→ PAGE EXTRACT:
Friday, May 28, 2010

Day # 2 of a Year Without News - Good Morning

Amazing what you can accomplish when your mind and schedule are cleared. Amazing what the devil will throw at you when you are on the right path. I absorbed absolutely no news yesterday. I have no idea what's "happening in the world." However, I am awake, alive, and the sun is coming up. Life goes on with or without us, so we must go on with or without "life."

What kind of life would it be if we allowed it to be guided by people who don't know us or care for us and only see us as a demographic blip on a screen? As one more point in the ratings? I can tell you what kind of life it would be because it's the one I lived - Until now.

Yesterday, I worked on a document for a friend. He is putting together a business plan and I helped write certain sections. I read chapter two of "The Seven Habits of Highly Effective People," and before going to bed I decided to reacquaint myself with my literary hero, Ernest Hemingway, and started reading "A Farewell to Arms."

Abby asked me last night how my first day without news was. I told her I felt great. I was not in need of comfort but was willing to accept if she offered any. (Nudge nudge wink wink say no more!)

I used to doubt the power of addiction. I always believed anyone who was an addict was simply weak or lacked the will power to drop whatever habit was crippling them. Life has taught me (through the experiences and suffering of people close to me) that this simply isn't so. Addiction is real. However, it has also taught me that the first step toward being cured is not just admitting you have a problem, but deciding that you are going to solve the problem.

→ STORED RECORDS:
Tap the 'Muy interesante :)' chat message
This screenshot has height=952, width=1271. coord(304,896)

--

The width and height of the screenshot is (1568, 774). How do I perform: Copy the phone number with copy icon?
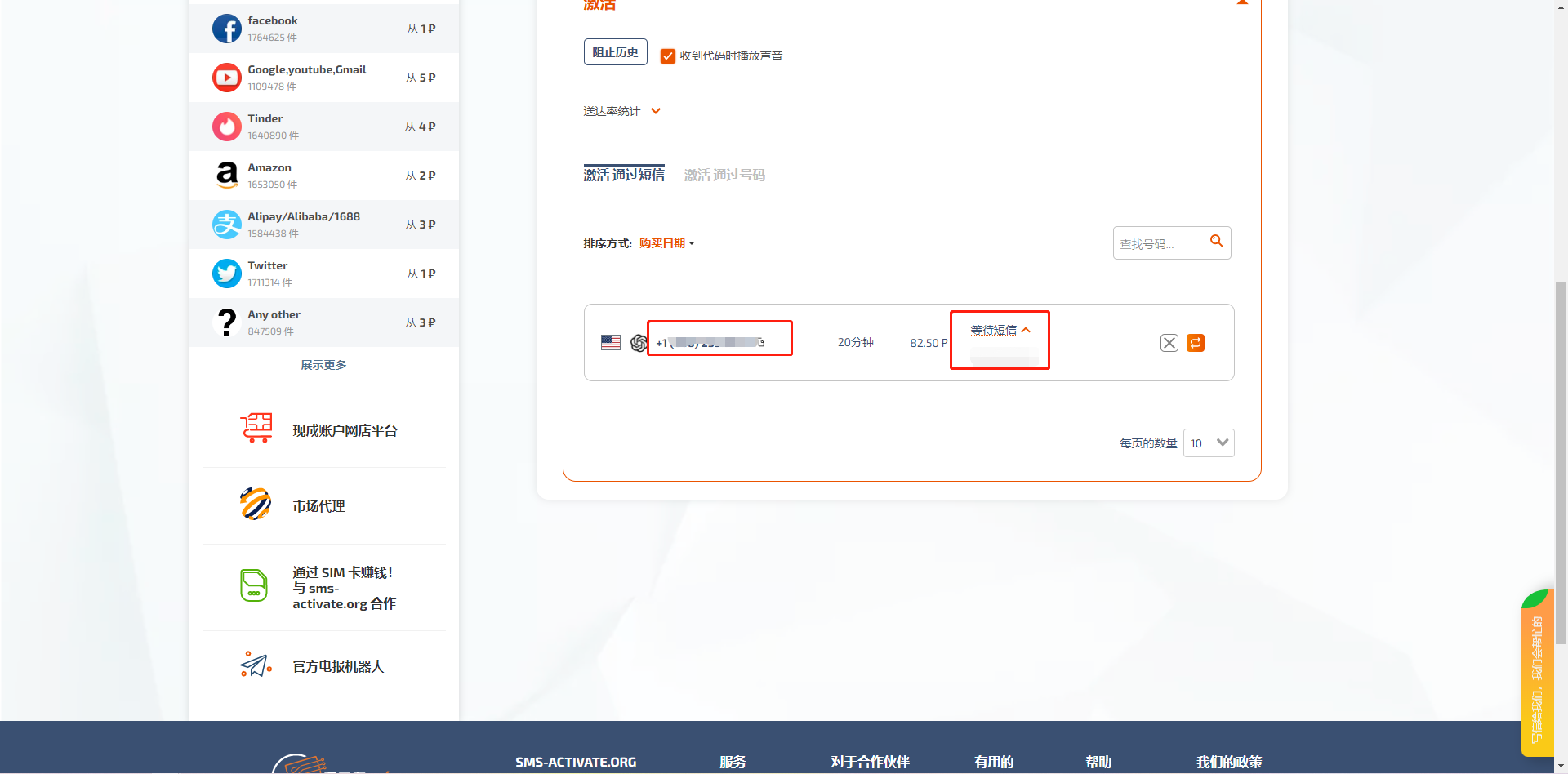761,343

--

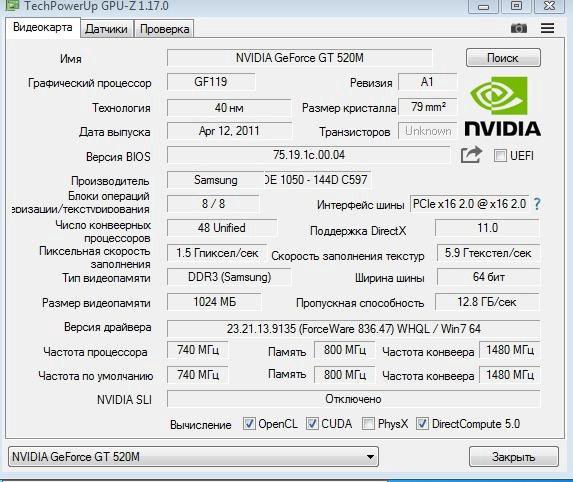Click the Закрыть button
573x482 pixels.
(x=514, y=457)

→ GIVEN PROBLEM: Translate this sentence from the blog post about a year without news into Spanish: "He is putting together a business plan and I helped write certain sections."

→ OUTPUT FOR THIS EXERCISE: Él está preparando un plan de negocios y yo ayudé a redactar ciertas secciones.